STATED PROBLEM 1:
In the article on the ABAC beer packaging rulings, what can size does the panel say many carbonated soft drinks also use?
STATED PROBLEM 2:
Please extend the article on the ABAC beer packaging rulings, picking up after its last sentence.

PAGE EXCERPT:
Grand Ridge said it would look at new artwork for future runs if ABAC maintained its stance after a review process.
In its determination, the panel said that while there were differences in the depiction of Grand Ridge’s Joker to that of the DC Comics character, there were stylised elements such as the face of a woman similar to the Joker’s love interest Harley Quinn, the exaggerated red-coloured smile of the character and ‘HA HA HA’ text next to the figure on the can.
ABAC referred back to the Jedi Juice ruling, saying that the Batman franchise does not have the cultural impact of Star Wars and that the appearance of the Joker does not automatically mean that the product had a strong or evident appeal to minors.
However, it said it would be understood by a ‘reasonable person’ that the Joker character depicted was derived from the Batman franchise and is likely to be easily recognised across all age groups, including the under-18 demographic.
ABAC said it was not clearly enough identified as an alcoholic beverage as the term IPA is not necessarily understood by a wide demographic, and the mentions of its style and abv are “obscured with graphic design features”.
The panel said that some references to it being an alcoholic product were in small text on the back or side of the can and therefore not obvious to a casual observer, and that the 375ml can size is the same as that used by many carbonated soft drinks.
The ABAC panel said that it had made a provisional determination against the packaging, saying it was a breach of the code. It said Grand Ridge had not responded to the determination and that the time limit on seeking a rehearing had expired.
Its final ruling declared that the packaging and product name was a breach of the code, saying that the overall design, colour and imagery is “powerful and emotionally engaging” and likely to have appeal beyond an adult audience.
Grand Ridge were contacted for comment but did not respond by the time of publication.
Fixation Brewing Co’s Squish Citrus IPA also faced a complaint that was subject to an adverse finding.
A complainant argued that the product’s packaging made it appear like orange squash and alleged that the name was “clearly intended to be misread as ‘squash’”.

COLLECTED DATA:
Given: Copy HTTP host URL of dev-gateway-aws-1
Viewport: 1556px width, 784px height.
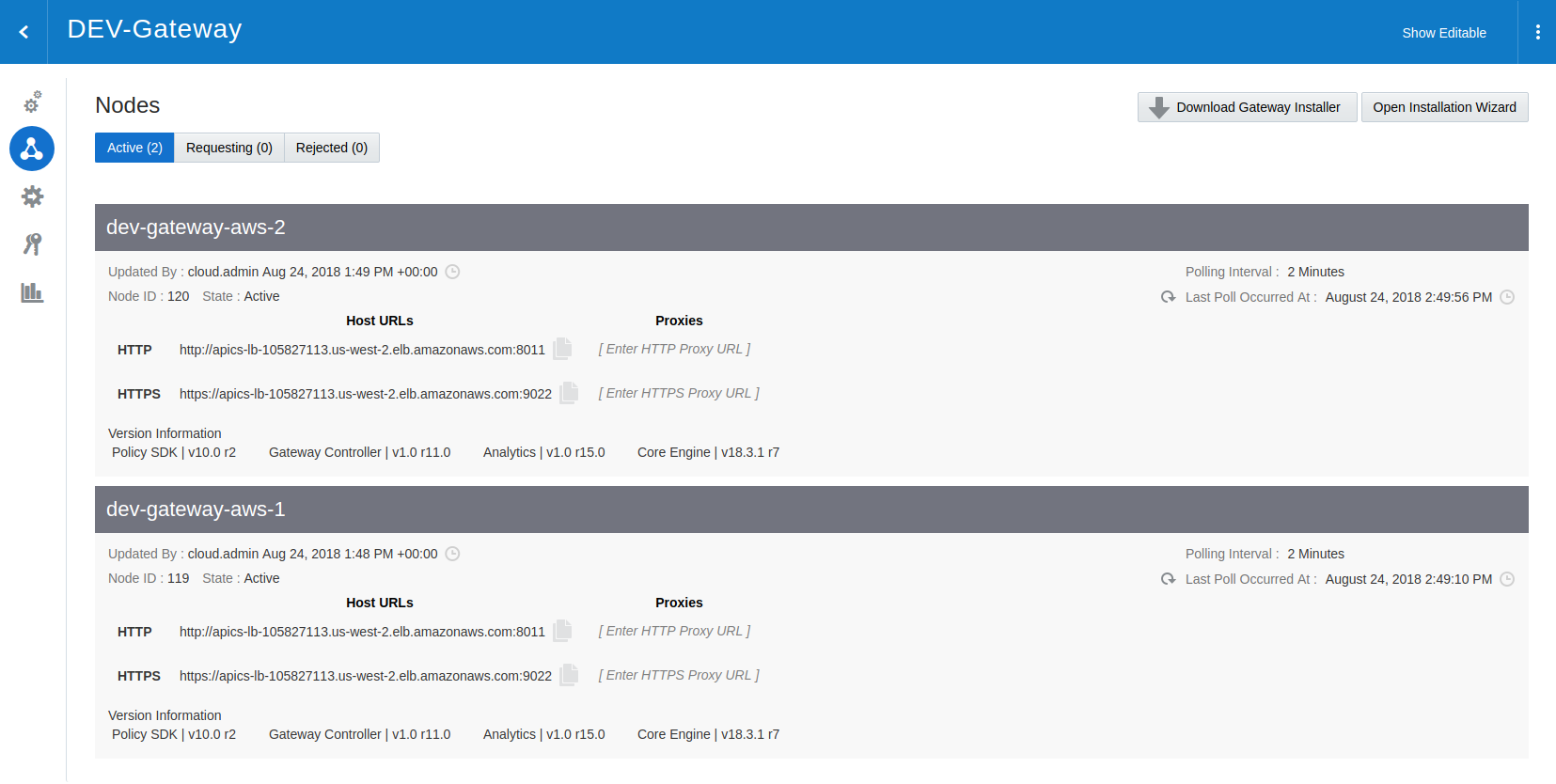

RIGHT ANSWER 1:
375ml

RIGHT ANSWER 2:
The well-informed but anonymous complainant highlighted that alcoholic beverages must not be packaged in a way that makes them look like a beverage likely to be consumed by minors.
In an extensive rebuttal letter, Fixation said that the consequences of an adverse ruling on Fixation would be “significant” as it would be obliged to remove one of its core products from the market, as opposed to removing a single advertisement or campaign.
It argued that orange squash is not a product familiar to Australians (being a more widely used term in the United States), going so far as to list an AU domain search which showed that of 83 results most are related to a squash club in the NSW town of Orange.
Fixation compared the complaint with a previous one for Cheeky Monkey’s Ri-beer-na. It highlighted ABAC’s argument at that time that while a product or packaging might have consequential or residual appeal to children or adolescents, it is not sufficient to determine a breach of the code, also citing past rulings on Jedi Juice and Skinnygirl.
Fixation said that it was clear the product was an alcoholic beverage, and any mentions of its fruit content coincided with references to the hops used in the beer, thus clearly identifying it as alcoholic.
It also argued that due to the proliferation of craft beer in Australia, not just in the independent sector but through brands from the major brewers Lion and CUB, the broader population is aware of other styles of beer including IPAs, not just traditional styles such as lager, ale and bitter.
Fixation said that it was not a member of any alcohol beverages manufacturing and marketing industry associations that are involved in the operation of ABAC and is not bound to comply with decisions of the panel.
However, it said, Squish is sold through chain liquor retailers, including Dan Murphy’s and First Choice, whose parent companies are signatories of the scheme.
ABAC said Fixation’s response was “very detailed and thoughtful”, that the brewer had shown it wanted to market its products in line with ‘community standards’ and had cooperated with the panel processes.
It said, in a two-pronged decision, that the Fixation Squish name does not have an evident appeal to minors, nor by itself could cause confusion with a soft drink. Therefore it ruled that the name of the beer was not in breach of the code.
However it said that the packaging of the citrus IPA did breach the code, because a ‘reasonable person’ would not examine the can of the IPA in great detail, missing the cues about it being an alcoholic beverage, despite the “small print mentions of ‘beer’”.
It said a combination of the colouring of the packaging and the larger design graphics, along with its product name and visible messaging, would mean that a reasonable viewer might think it is a soft drink. The overall impression is of a soft drink, it said, which is likely to be strongly appealing to minors.
Tom Delmont, managing partner of Fixation, said that Squish, an AIBA gold-medal-winning beer, had been seasonal before becoming part of the IPA specialist’s core range.
“In short, whilst the Fixation team are disappointed, we respect the decision of the ABAC panel and are already taking the necessary steps for future approval and compliance with the ABAC code.”
An additional ruling related to Heineken 0.0, which was pre-vetted by ABAC.
Another well-informed complainant said that the non-alcoholic beer was a “clearly a brand extension” of the Heineken alcoholic beer brand.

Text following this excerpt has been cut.